Document segment:
To be clear, I personally have not serial killed anybody. People have metaphorically died of embarrassment due to being near me at Taylor Swift concerts or buffet tables with cheese plates, sure; but they have not actually died real deaths. And yet for years, despite my squeaky-clean criminal record, I have had an idea of what my "last meal" would be: two slices of sourdough toast with slightly burnt Jarlsberg cheese, two sunny side up eggs, Darjeeling tea with cream and sugar, and peanut butter cake with chocolate chips. Yeah, it's oddly specific, but so are most last meal requests. Ask anyone, and it's more than likely that they've given it some thought — despite the fact that the odds of most of us ever having enough foresight to know which meal will be our "last" are pretty slim.
Which is exactly why many of us are to captivated by the concept of "Last Meals." Although variations of this type of last rite date back to the ancient Greeks, and last meals for condemned prisoners are popular worldwide, the tradition is thought to have formally originated in the U.S. in Texas around 1924, although the state recently banned them. In the U.S., the condemned are usually given a "Special Meal" one to two days prior to their execution rather than just before. There are very few limits on it, except that they are not allowed requests of alcohol or tobacco, and in some states there is a price and distance limit.
When you examine these last meals, though, you can't help but put yourself in the shoes of the person who chose them, even if only for a few seconds. Whether out of curiosity, or horror, or judgment, the finality of this choice and the assumptions you make about the person based on them are oddly compelling. So at the beginning of this experiment, I wasn't sure what to make of my own interest in reading about this; I thought that maybe by recreating it myself, I would find some clarity.
Rhonda Belle Martin: Hamburger, Mashed Potatoes, Cinnamon Rolls, and Coffee
In 1956, 49-year-old waitress Rhonda Belle Martin of Montgomery, Alabama, confessed to murdering her mother, two of her five husbands, and three of her seven children with poison. She also attempted to poison her fifth husband, who was a son-in-law from a previous marriage, but while the attempt injured him, it did not kill him, and he was left with his lower body paralyzed. The traces of arsenic found in his body prompted law enforcement officials to exhume Martin's deceased family members and led to her confession; she was sentenced to death by electric chair on Oct. 11, 1957. A note left behind in her cell — written a year prior to her death — requested that her body be donated to science "to see if someone can find out why I committed the crimes I have committed."

Supplied material:
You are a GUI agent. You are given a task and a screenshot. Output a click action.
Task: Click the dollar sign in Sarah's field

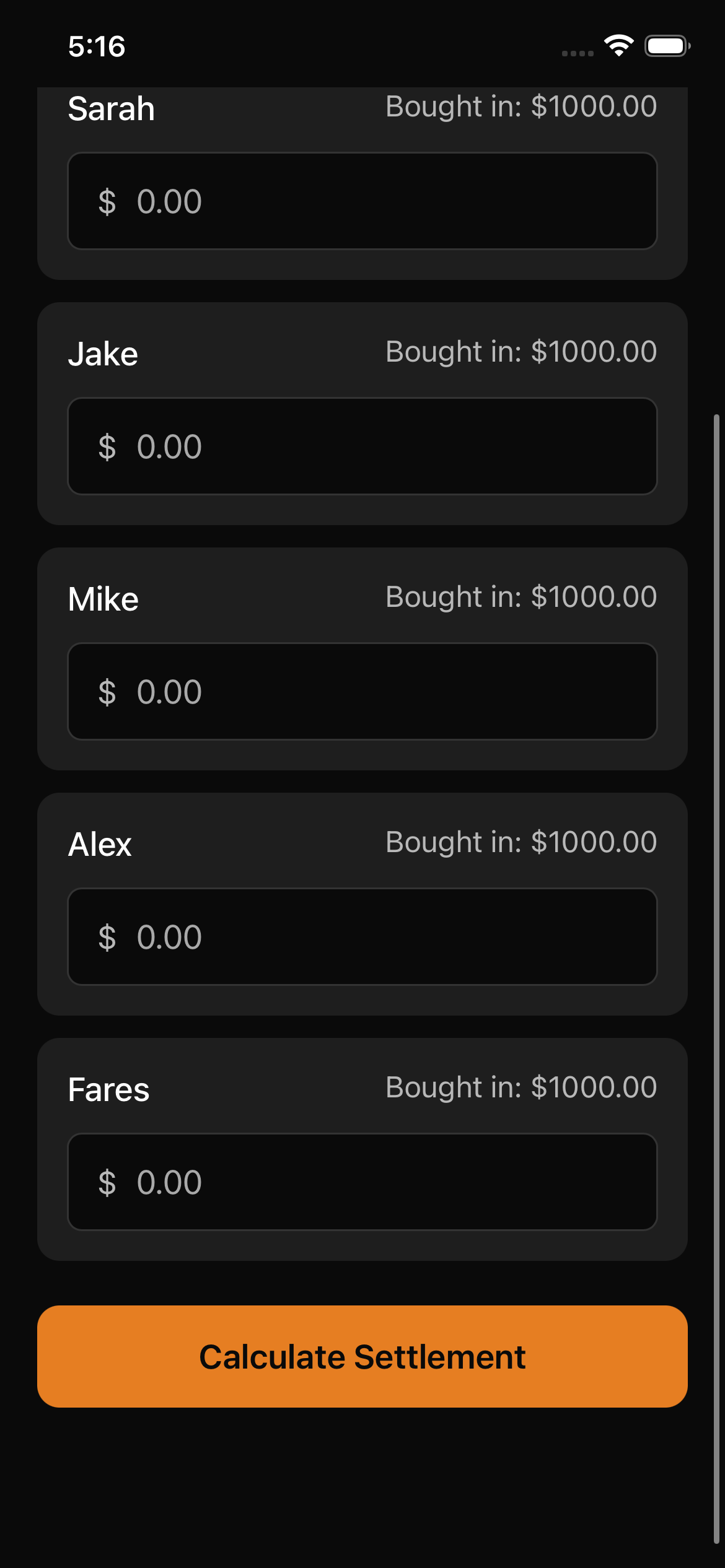(107, 202)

Task description:
Pick up the essay on prisoners' last meals after its final sentence and continue it.

Final result:
Martin's last meal request was, according to prison records, a hamburger, mashed potatoes, cinnamon rolls, and coffee. While I can't attest to how that would sit in the stomach of someone waiting for the electric chair, I can attest to the fact that if you eat it in the middle of a work day, you are at some point, in plain view of your coworkers, going to nearly fall asleep at your desk.
It was the simplicity of this meal, though, that made it curious. It was not lost on me while eating it that it was strange for someone who worked in a diner and probably ate diner food for years to request diner staples as a last meal, when you could feasibly request anything you wanted.
But when you look at a typical last meal, you see this pattern a lot: rather than go all out with a fancy dish that is exotic or expensive, something they perhaps weren't able to indulge in prior to their convictions, most prisoners choose something that is familiar to them. In fact, across the board, a lot of inmates choose something in the vein of a home cooked meal, or popular fast food. There's a reason this kind of food puts you to sleep — it's lulling. Comforting. The kind of food that makes you feel like you are in a safe place. In that context, it wasn't hard to understand why Martin chose it (or why I was falling asleep at work).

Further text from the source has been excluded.